O Kimono Cats chega à Nintendo Switch e aos PC como um daqueles jogos que respiram leveza e descontração, perfeito para sessões rápidas depois de um dia puxado ou simplesmente para relaxar sem grande pressão.

A proposta gira à volta de um festival japonês, o típico matsuri, onde gatos envergando quimonos coloridos dão vida a uma experiência acolhedora e cheia de minijogos. Logo à partida, o visual conquista: cenários iluminados por lanternas, animações suaves e uma paleta de cores vibrante criam um ambiente que quase nos transporta para as ruas de um festival noturno do Japão. É difícil não sorrir quando se vê o cuidado colocado no estilo artístico, com cada gato tendo a sua personalidade refletida na roupa, nos acessórios e até nas pequenas expressões.

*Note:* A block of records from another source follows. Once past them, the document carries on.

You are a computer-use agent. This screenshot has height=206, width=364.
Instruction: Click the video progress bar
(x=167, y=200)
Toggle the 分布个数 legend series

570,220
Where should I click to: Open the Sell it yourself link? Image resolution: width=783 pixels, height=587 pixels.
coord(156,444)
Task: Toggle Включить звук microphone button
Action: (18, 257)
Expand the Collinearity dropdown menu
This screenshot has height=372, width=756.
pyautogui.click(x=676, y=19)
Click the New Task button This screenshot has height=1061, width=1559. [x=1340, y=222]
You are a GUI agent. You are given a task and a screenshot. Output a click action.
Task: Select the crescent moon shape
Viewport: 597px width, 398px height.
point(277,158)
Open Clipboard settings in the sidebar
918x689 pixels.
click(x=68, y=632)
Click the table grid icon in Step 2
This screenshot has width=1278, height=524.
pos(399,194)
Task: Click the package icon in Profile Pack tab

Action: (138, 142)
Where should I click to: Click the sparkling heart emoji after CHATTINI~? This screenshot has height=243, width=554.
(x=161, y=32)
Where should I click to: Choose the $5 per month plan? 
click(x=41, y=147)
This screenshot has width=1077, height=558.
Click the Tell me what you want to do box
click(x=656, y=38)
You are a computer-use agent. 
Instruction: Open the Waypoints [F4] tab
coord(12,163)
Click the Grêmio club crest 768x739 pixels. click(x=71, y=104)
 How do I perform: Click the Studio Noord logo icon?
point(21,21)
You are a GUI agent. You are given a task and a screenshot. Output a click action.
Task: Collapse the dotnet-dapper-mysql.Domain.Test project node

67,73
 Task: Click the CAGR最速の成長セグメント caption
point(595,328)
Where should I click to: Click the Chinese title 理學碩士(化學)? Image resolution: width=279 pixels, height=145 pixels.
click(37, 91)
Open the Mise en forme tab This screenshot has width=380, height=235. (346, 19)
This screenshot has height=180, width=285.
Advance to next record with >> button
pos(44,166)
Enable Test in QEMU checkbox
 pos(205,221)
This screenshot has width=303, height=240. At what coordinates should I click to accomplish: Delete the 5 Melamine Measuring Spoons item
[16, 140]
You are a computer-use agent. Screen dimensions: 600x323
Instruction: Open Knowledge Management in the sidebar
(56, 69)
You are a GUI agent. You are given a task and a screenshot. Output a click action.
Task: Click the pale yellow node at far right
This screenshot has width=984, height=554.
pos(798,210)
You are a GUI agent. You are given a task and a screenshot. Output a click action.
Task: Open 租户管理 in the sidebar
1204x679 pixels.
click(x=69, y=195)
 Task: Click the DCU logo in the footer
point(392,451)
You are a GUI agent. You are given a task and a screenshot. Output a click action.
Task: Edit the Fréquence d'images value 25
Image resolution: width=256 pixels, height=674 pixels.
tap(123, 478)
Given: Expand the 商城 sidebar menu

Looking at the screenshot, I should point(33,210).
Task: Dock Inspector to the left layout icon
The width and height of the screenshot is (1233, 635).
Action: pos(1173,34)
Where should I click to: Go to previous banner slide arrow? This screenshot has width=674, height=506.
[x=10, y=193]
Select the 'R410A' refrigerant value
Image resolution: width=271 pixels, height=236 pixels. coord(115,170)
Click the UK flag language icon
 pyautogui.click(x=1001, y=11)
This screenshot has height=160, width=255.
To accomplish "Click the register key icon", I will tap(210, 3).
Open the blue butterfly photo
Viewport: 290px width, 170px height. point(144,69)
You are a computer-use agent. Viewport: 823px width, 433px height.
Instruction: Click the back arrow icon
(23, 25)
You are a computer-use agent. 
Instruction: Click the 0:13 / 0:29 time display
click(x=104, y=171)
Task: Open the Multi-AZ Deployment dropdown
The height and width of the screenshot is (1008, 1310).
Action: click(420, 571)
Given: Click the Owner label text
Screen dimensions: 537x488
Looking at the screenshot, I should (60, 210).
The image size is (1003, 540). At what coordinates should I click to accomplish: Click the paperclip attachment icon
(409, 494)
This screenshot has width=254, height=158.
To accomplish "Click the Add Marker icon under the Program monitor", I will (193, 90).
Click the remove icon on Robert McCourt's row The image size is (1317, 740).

A jogabilidade de Kimono Cats mistura dois elementos principais: os minijogos e a personalização da vila de gatos. Nos minijogos, o destaque é a simplicidade. Há desde estourar bolhas até pequenas competições de precisão ou ritmo, sempre com controlos acessíveis e fáceis de dominar. Não é nada que vá reinventar a roda em termos de mecânicas, mas o charme está na variedade e no ambiente. Jogar uma partida curta pode render recompensas que depois se convertem em novos itens, roupas ou melhorias para a tua aldeia. A progressão é constante, e há sempre a sensação de que mais um joguinho vale a pena porque desbloqueias algo diferente para decorar ou vestir os gatos.

A parte da vila dá uma camada extra de motivação. É possível expandir casas, lojas e áreas de lazer, além de colecionar objetos decorativos que tornam cada espaço único. Para quem gosta de personalização e de ver um mundo crescer com o tempo, este aspecto é particularmente viciante. O sistema de coleções é pensado para agradar a quem gosta de completar listas e experimentar combinações, e não demora até que te apanhas a gastar mais tempo a pensar em qual será a próxima peça de decoração do que propriamente nos minijogos.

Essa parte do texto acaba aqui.